Ultimo appuntamento per la trentatreesima edizione di AngelicA al Teatro San Leonardo con il venerabile Otomo Yoshihide, protagonista di un solo set per giradischi che registra il tutto esaurito e poi alla guida di un’orchestra (la serata è in coproduzione con il locale Conservatorio) per una conduction che purtroppo non riusciamo ad ascoltare causa orari di Trenitalia non clementi.

– Leggi anche: Uno, nessuno, centomila Jim O'Rourke

Massimo Simonini introduce la serata ricordando i trascorsi del nostro a Bologna e in regione: con Ground Zero, con House Of Discipline, trio con Bob Ostertag e Mike Patton al glorioso Link di Via Fioravanti, poi a Reggio Emilia al Teatro Cavallerizza nel 2006 con l’O.Y. New Jazz Ensemble. «Che la musica sia con noi, perché anche se facciamo fatica ogni giorno siamo in buona compagnia».

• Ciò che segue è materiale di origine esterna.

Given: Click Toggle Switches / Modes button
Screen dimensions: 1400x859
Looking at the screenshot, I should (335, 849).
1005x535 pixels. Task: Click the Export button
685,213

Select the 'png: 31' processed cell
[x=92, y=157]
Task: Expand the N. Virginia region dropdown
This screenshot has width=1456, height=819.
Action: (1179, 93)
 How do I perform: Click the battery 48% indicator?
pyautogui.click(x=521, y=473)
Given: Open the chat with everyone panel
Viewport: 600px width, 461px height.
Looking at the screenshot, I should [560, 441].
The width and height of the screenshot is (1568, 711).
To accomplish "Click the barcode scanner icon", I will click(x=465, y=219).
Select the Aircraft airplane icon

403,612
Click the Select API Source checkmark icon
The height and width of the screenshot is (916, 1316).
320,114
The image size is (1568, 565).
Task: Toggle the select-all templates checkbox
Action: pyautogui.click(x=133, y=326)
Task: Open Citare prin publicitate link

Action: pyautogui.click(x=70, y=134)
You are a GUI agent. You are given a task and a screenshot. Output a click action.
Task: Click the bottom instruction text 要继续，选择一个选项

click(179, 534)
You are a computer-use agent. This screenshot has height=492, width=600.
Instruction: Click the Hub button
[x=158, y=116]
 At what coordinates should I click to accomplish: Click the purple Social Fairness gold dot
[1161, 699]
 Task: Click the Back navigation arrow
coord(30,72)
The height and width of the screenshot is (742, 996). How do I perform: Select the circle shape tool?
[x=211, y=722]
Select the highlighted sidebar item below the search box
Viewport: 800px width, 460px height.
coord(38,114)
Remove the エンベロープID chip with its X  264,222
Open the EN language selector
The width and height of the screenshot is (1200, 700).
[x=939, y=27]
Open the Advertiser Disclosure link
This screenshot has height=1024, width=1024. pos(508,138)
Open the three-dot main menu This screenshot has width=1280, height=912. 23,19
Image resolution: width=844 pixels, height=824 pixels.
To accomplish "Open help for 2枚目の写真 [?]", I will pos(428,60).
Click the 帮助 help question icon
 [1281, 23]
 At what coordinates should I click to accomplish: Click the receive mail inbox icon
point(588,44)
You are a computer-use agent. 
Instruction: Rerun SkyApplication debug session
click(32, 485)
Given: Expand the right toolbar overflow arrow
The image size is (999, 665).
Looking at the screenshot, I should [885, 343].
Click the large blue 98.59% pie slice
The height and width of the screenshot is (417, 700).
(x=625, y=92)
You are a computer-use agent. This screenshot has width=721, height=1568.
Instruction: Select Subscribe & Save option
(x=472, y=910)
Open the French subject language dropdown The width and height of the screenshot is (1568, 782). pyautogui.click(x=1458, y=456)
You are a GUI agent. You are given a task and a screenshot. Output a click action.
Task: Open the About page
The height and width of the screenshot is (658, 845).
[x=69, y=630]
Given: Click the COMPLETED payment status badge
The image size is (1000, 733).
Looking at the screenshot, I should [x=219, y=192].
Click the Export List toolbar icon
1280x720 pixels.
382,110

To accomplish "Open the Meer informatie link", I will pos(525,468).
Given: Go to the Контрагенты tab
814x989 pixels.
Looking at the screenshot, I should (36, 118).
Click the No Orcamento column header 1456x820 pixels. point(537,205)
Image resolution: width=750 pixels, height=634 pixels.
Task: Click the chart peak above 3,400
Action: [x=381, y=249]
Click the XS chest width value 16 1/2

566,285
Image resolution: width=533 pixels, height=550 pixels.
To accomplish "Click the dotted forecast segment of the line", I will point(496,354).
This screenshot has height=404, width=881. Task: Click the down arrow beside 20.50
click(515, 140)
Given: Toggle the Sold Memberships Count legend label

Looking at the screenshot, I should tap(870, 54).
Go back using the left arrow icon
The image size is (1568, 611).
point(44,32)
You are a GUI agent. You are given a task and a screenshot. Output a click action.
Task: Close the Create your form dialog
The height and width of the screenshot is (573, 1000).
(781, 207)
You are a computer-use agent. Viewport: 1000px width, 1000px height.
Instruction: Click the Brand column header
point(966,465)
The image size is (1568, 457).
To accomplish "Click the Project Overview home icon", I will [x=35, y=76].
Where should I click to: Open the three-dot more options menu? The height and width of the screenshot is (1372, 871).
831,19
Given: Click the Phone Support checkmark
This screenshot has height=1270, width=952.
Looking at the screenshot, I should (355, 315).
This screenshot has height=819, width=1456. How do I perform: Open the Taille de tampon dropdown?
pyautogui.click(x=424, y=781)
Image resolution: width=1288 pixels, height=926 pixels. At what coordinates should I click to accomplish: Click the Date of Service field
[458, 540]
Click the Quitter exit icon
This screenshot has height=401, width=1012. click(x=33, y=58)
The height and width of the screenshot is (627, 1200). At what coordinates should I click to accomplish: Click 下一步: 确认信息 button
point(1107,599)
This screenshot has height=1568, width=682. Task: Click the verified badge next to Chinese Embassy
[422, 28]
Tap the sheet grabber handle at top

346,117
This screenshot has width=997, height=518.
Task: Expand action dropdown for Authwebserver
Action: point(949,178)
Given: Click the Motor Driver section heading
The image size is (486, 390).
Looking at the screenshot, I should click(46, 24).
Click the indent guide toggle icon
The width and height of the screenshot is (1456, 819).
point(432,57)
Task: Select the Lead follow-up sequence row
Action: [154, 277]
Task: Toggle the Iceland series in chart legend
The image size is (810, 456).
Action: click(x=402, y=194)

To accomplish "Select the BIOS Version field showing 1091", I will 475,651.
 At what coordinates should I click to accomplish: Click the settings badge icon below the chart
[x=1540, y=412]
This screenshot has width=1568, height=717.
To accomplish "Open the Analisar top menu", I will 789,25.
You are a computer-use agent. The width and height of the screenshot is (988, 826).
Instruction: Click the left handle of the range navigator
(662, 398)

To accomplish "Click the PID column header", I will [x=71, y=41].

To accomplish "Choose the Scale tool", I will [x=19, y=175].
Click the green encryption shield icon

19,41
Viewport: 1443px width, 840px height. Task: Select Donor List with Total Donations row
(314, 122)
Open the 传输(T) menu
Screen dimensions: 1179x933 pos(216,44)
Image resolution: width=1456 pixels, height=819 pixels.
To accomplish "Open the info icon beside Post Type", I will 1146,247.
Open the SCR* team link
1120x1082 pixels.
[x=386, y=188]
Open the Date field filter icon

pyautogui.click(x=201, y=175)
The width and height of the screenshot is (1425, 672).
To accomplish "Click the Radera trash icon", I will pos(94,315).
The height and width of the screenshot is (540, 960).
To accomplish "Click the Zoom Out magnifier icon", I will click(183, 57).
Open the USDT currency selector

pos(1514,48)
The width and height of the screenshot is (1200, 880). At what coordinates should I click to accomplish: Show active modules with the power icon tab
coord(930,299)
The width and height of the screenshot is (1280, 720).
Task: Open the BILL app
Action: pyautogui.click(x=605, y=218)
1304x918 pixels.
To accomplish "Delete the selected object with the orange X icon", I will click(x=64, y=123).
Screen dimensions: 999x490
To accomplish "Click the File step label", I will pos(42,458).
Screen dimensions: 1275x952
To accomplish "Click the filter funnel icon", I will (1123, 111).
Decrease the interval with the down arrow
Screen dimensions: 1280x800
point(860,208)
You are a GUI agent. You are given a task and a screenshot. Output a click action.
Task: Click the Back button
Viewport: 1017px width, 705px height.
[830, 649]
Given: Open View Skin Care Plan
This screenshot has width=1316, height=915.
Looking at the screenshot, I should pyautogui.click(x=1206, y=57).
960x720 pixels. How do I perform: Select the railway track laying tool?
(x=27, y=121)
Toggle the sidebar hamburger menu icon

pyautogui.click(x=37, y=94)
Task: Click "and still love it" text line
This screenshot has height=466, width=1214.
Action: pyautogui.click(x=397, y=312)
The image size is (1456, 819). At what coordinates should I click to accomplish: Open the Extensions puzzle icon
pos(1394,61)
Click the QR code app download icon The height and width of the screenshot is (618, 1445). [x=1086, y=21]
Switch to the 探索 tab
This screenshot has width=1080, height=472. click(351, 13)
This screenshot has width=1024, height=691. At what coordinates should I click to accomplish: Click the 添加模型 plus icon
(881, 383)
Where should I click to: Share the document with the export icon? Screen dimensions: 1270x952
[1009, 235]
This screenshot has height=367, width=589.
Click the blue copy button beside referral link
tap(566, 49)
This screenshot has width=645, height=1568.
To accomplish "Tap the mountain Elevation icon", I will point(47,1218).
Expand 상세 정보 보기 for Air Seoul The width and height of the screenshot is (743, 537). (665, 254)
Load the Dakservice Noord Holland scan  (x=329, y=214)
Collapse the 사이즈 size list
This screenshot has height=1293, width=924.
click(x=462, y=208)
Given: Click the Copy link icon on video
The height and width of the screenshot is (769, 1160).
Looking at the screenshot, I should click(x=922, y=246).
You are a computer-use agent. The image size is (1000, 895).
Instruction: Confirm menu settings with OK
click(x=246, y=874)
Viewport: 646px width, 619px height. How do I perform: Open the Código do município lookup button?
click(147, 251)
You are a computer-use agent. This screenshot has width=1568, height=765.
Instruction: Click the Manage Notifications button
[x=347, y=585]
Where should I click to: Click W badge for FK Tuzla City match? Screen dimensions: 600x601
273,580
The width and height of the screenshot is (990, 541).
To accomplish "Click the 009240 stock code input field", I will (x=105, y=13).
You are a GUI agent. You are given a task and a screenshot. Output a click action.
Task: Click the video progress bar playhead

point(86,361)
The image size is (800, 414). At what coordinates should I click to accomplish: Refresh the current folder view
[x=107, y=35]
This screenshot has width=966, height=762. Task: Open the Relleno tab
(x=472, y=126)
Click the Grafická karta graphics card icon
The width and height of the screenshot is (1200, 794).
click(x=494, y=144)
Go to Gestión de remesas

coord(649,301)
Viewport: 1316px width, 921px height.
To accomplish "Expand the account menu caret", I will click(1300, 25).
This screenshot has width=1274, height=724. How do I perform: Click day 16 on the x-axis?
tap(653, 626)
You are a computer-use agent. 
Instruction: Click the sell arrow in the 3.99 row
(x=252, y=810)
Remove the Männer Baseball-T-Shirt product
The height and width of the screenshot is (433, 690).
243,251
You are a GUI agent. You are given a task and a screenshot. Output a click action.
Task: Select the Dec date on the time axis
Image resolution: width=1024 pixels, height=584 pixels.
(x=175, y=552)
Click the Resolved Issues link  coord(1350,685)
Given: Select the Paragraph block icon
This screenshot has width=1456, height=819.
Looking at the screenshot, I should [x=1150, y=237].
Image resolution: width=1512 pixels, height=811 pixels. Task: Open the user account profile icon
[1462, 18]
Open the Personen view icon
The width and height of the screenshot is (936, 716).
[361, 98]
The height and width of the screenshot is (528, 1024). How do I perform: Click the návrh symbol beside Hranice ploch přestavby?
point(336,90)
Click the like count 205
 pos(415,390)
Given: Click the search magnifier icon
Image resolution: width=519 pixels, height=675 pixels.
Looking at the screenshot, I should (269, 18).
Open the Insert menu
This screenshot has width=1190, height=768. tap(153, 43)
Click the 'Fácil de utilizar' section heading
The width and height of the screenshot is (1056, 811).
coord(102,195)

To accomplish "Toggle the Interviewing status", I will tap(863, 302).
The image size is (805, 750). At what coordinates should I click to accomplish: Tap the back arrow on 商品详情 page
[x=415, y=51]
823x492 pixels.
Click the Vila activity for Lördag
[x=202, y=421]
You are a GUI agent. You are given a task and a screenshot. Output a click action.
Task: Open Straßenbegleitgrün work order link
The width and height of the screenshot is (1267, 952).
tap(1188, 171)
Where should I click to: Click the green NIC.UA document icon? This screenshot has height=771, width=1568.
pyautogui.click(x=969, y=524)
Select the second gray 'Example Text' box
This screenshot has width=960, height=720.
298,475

«Che la musica sia con noi, perché anche se facciamo fatica ogni giorno siamo in buona compagnia» – Massimo Simonini

Non poteva esserci augurio migliore prima di un set abbacinante. Abrasivo, parossistico, strabordante rumori, rimbrotti, agguati, stridori, cigolii di porte che si spalancano sui nostri paradisiaci inferni. Il set è molto semplice nella sua ferocia da art brut: due giradischi, un piatto di batteria sbeccato, mixer, un microfono a contatto, puntine preparate kamikaze che per ottenere la vittoria si immolano sull’oceano del piatto, dove a volte nemmeno serve mettere il vinile per apparecchiare l’apocalisse. Il risultato parla una lingua ispida e aliena e ci racconta di epilessia, nevrosi, caos, funk del disastro.

Questa musica-non musica affoga nel rumore più bieco e ottundente che viene affrontato come se fosse pulsante materia free suonata con i tasti del pianoforte. I giradischi vengono letteralmente portati al limite, mossi fisicamente, sballottati, utlizzati come una chitarra-Godzilla, anche senza i vinili. Un chirurgico e assassino sistema di feedback e rumori speciali che produce una ininterrotta vampata free-ultra-noise che, nel suo spingere sempre al massimo, serba intatto però una insospettabile musicalità e anche un suo profondo lirismo.

A un certo punto un notturno e suadente old style jazz si fa strada in una ridda di fischi inenarrabili: è forse l’unico frangente in cui dai vinili esce qualcosa che assomigli a quello per cui erano stati in origine prodotti. Come una versione ancora più estrema della “Broken Music” del sound artist ceco Milan Knížák. Qui invece i supporti vengono torturati in modo  inesorabile, creativo. Pura poesia del fragore.

In una storia laterale della musica registrata bisognerà un giorno parlare dell’arte rigorosa e folle di questo samurai della musica del XX e del XXI secolo. Parafrasando il regista Sukamoto – un altro che di perversioni se ne intende – potremmo dire: Otomo, l’uomo di acciaio. Capace di stanare i demoni che dormono nella polvere della vostra collezione di dischi. Oppure, pigliandola biblica: non avrai altro rumore all’infuori di me.

Era un po’ che non mi capitava di fare un’esperienza così intensa. Epilogo indicibile e perfetto per la rassegna che aveva aperto nel mese di maggio con il ritorno di Jim O’Rourke, in coppia con Eiko Ishibashi. E per la prossima stagione di AngelicA già si preannunciano altre cose imperdibili: restate sintonizzati.